Publié le Mercredi 3 décembre 2014 à 09h36.

Palestine : dans quel État ?

Par 339 voix contre 151 (et 16 abstentions), l’Assemblée nationale s’est donc prononcée pour la reconnaissance de l’État de Palestine. Ne boudons pas notre plaisir : comme lors de l’admission de la Palestine à l’ONU, en tant qu’« État non-membre », en novembre 2012, les mines déconfites des partisans de l’État d’Israël, qui constatent que ce dernier n’est pas intouchable, sont pour le moins réjouissantes. Mais ne nous y trompons pas.
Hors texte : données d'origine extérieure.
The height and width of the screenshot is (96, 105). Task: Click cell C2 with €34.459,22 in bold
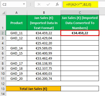click(x=80, y=33)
Le vote des parlementaires est symbolique, et n’aura aucune conséquence concrète pour les Palestiniens. Tout d’abord parce que les assemblées françaises n’ont pas de rôle décisionnel en matière de diplomatie, et se contentent d’« inviter » l’exécutif à reconnaître l’État de Palestine. De plus, le texte de la résolution ne prévoit aucun mécanisme contraignant à l’égard d’Israël, quand bien même celui-ci occuperait désormais un « État » formellement reconnu. Laurent Fabius a d’ailleurs expliqué qu’avant toute reconnaissance formelle, la France défendrait une « relance des négociations » pour aboutir, d’ici « deux ans », à une solution définitive. Mais de qui se moque-t-on ? En 1994, les accords d’Oslo promettaient une solution « dans cinq ans ». En 2003, George W. Bush envisageait une solution « en 2005 ». En 2007, il prévoyait l’établissement d’un État palestinien « dans un an ». En 2010, Obama en appelait à la création dudit État « en 2011 ». Etc. Pendant combien d’années la mascarade diplomatique va-t-elle encore se poursuivre ? Pendant combien de temps l’État d’Israël va-t-il pouvoir expulser, enfermer et bombarder les Palestiniens sans s’attirer davantage de réprobation que des prises de position symboliques et des invitations à « négocier » ? Combien de lois discriminatoires et racistes vont-elles encore être adoptées au Parlement de la « seule démocratie du Moyen-Orient », sans que nos courageux gouvernants ne lèvent le sourcil ? Le temps des mesures symboliques et de la défense de pseudo-négociations bilatérales entre l’occupant et l’occupé est largement révolu. L’urgence de l’heure n’est pas à la reconnaissance d’un État qui n’existe pas, mais bel et bien au boycott total et aux sanctions contre un État qui jouit d’une lamentable impunité internationale. C’est l’isolement et la mise au ban de l’État d’Israël, par le développement de la campagne BDS, qui pourront permettre d’envisager un avenir moins sombre pour les Palestiniens.